WHAT IS BEING ASKED:
Extract every line starting at the line that contains "liquid zeolite company (343, 2254)" and ending with the final line of the data, inclusive; give only those lines, word for word.

---

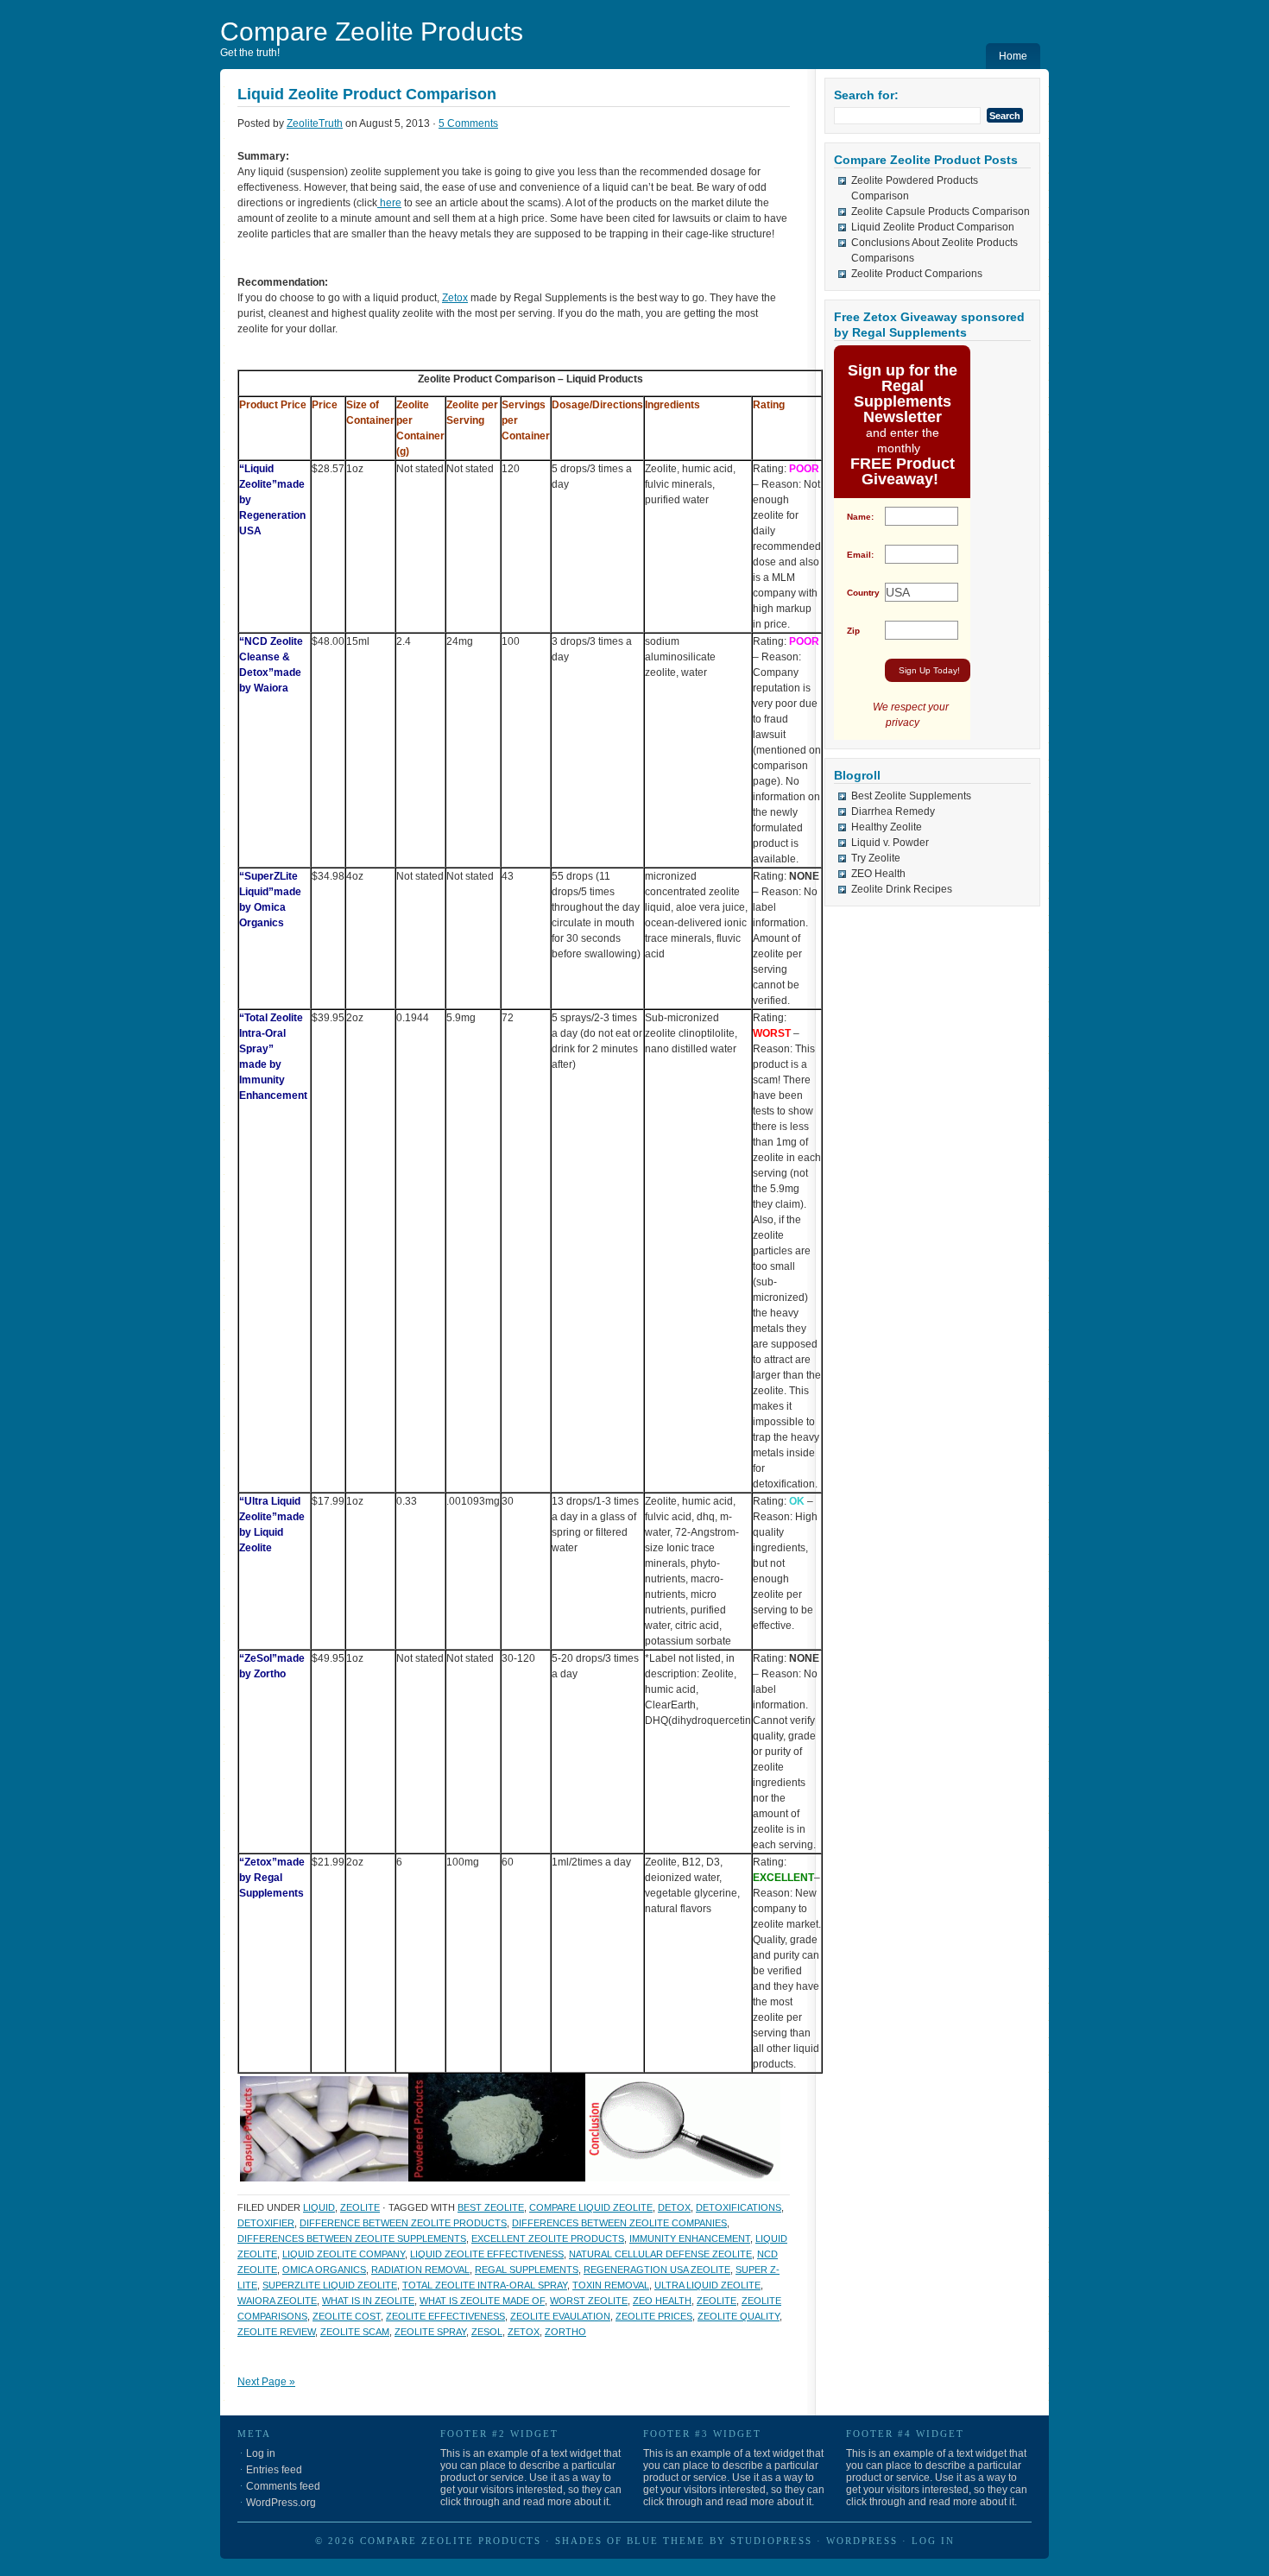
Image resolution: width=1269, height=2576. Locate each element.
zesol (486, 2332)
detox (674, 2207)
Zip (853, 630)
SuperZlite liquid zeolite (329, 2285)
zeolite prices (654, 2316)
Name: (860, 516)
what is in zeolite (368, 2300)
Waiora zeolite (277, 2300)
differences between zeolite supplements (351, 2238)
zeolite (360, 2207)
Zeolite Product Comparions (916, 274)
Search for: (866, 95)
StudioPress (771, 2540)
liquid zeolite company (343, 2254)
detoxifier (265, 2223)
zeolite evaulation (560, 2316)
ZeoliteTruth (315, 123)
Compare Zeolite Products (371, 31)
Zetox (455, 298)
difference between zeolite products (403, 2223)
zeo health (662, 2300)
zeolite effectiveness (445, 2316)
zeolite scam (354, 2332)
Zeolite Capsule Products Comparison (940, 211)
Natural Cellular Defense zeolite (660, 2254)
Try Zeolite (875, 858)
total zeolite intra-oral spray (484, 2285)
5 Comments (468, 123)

---

OUTPUT OF THE EXERCISE:
liquid zeolite company (343, 2254)
detoxifier (265, 2223)
zeolite evaulation (560, 2316)
ZeoliteTruth (315, 123)
Compare Zeolite Products (371, 31)
Zetox (455, 298)
difference between zeolite products (403, 2223)
zeo health (662, 2300)
zeolite effectiveness (445, 2316)
zeolite scam (354, 2332)
Zeolite Capsule Products Comparison (940, 211)
Natural Cellular Defense zeolite (660, 2254)
Try Zeolite (875, 858)
total zeolite intra-oral spray (484, 2285)
5 Comments (468, 123)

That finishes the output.